Disturbi alimentari: emergenza su, fondi giù

- di: Barbara Leone
 
Da tempo si parla di emergenza disturbi del comportamento alimentare. I dati dell’Istituto superiore di sanità ci restituiscono, infatti, un quadro decisamente allarmante: 3 milioni di persone, di cui circa il 95% donne, soffrono di DCA. Tra le forme più diffuse, l’anoressia e la bulimia rappresentano quelli più noti, ma cresce anche il numero di casi di disturbo da alimentazione incontrollata (BED). A preoccupare, anche il tasso di mortalità, che nel caso dell’anoressia è tra i più alti di tutte le patologie psichiatriche, con il 10-15% dei pazienti che non sopravvive a lungo termine. Non solo. Perché se un tempo i sintomi si manifestavano prevalentemente in età adolescenziale, oggi i casi tra i bambini di 9-11 anni sono in preoccupante aumento. Secondo una ricerca realizzata dal Consiglio Nazionale dell’Ordine degli Psicologi, si segnalano casi già all’età di 6-7 anni, con un’incidenza maggiore dopo la pandemia. Alcuni tra i dati più recenti, raccolti nell’ambito di un progetto finanziato dal Ministero della Salute, mostrano che nel periodo dal 2019 al 2021, il numero di bambini e ragazzi affetti da un disturbo alimentare è aumentato di quasi il 40%.

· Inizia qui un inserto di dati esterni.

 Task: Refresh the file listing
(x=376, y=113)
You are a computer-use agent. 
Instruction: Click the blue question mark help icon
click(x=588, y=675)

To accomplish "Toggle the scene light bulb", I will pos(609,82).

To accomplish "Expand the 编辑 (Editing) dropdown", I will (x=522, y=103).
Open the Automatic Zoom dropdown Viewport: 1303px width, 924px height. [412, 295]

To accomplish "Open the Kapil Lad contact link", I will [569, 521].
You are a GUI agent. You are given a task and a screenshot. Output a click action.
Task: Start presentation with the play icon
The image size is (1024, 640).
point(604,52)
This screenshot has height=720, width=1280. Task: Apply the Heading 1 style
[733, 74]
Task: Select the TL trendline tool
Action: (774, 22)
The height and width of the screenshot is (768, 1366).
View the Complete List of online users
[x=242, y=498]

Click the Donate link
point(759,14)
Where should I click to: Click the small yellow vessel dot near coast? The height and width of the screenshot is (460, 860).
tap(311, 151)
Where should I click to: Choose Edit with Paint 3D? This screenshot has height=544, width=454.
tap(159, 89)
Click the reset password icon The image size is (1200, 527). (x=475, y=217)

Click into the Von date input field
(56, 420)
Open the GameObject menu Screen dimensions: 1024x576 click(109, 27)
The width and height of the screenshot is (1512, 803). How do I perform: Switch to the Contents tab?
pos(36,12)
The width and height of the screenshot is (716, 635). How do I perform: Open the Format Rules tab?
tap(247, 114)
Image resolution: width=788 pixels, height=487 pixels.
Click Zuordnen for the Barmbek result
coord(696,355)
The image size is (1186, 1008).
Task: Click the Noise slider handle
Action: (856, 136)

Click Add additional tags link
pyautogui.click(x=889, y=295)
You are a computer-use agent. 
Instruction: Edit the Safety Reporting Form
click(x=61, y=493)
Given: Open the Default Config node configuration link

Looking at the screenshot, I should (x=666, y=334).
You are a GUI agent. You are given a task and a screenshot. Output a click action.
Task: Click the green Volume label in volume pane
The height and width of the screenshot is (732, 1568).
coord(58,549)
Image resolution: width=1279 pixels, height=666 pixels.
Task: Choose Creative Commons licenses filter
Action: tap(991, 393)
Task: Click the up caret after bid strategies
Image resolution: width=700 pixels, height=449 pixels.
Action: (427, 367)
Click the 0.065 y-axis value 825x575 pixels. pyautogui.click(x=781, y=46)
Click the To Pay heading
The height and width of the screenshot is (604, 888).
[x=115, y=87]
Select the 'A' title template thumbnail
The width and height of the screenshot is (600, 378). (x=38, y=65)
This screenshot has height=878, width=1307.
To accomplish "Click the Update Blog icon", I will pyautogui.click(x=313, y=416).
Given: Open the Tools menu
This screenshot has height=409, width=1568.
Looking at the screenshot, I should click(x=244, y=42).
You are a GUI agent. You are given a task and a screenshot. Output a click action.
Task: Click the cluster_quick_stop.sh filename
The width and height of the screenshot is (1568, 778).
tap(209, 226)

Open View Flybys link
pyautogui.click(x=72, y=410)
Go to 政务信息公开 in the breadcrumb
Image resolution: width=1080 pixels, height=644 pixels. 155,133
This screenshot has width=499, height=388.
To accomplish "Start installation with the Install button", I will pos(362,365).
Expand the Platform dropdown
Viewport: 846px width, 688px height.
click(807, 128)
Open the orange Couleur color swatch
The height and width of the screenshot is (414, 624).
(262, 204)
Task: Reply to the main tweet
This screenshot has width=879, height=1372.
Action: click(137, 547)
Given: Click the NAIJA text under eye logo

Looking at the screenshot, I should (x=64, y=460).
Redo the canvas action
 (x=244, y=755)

Disturbi alimentari: emergenza su, fondi giù

In questo scenario, appare veramente irragionevole la notizia dei fondi tagliati di un terzo nel Lazio. Rispetto al biennio 2023-24, quando sono stati stanziati su scala nazionale oltre 20 milioni (due per il Lazio), per l’intero 2025 e fino a giugno del 2026 i fondi saranno in totale dieci milioni. Di cui solo uno per il Lazio. Ovvero la seconda regione (prima è la Lombardia con il 27% dei casi) con la percentuale più alta (11%) di malati di DCA. Un taglio drastico, che mette a rischio molte attività avviate in passato, soprattutto nelle aree più fragili. Le ASL di Frosinone e Latina, ad esempio, stanno già affrontando difficoltà significative nella gestione dei servizi. Per tamponare l’emergenza, la Regione Lazio ha deciso di intervenire con un piano specifico, che dovrebbe essere approvato entro la fine dell’anno. Il piano parte dall’attuale dotazione, basata sul decreto del 2016, che risulta chiaramente insufficiente per rispondere all’aumento dei casi. Attualmente, la regione può contare su 66 posti in strutture semiresidenziali (centri diurni) e 70 in quelle residenziali, di cui solo 10 pubblici presso l’ospedale Santa Maria della Pietà e i restanti in strutture private accreditate. A livello di day hospital, esistono solo quattro posti all’Umberto I, due al San Giovanni e sei al Bambino Gesù.

Il nuovo piano regionale mira a espandere questa rete con un aumento del numero di ambulatori, percorsi di cura dedicati e l’integrazione tra servizi territoriali e ospedalieri. L’obiettivo è coinvolgere strutture di rilievo come il Policlinico Tor Vergata, il Sant’Andrea e l’Umberto I. Tra le priorità individuate, c’è la necessità di ampliare il numero di posti letto nelle strutture residenziali e di aprire centri diurni in ogni ASL della regione. Questi centri sono essenziali per la riabilitazione e l’assistenza durante i pasti, momenti critici per chi soffre di disturbi alimentari. La rete ambulatoriale, inoltre, dovrebbe essere potenziata fino a garantire un centro ogni mezzo milione di residenti. Un altro punto cruciale è la necessità di decentralizzare l’offerta di servizi, che attualmente vede Roma al centro di gran parte delle risorse. L’obiettivo è dotare anche le altre province di strutture con équipe multidisciplinari, formate da nutrizionisti, dietologi, psicologi e psichiatri, per evitare alle famiglie di affrontare lunghe liste di attesa nella capitale e spostamenti forzati in altre regioni.

L’emergenza sociale è evidente, e il sistema sanitario non può più permettersi di sottovalutare la gravità del problema. Come affermano gli esperti, una diagnosi precoce e un intervento tempestivo sono essenziali per aumentare le possibilità di guarigione, ma la mancanza di fondi adeguati rischia di rallentare ulteriormente un processo di guarigione già di per sé ad ostacoli. La sfida per il futuro è quindi quella di garantire risorse sufficienti e una rete di assistenza capillare e ben strutturata, in grado di rispondere con efficacia all’aumento dei casi e alla complessità di una malattia (anzi, una serie di malattie) che paralizzano l’anima e la vita di migliaia e migliaia di persone.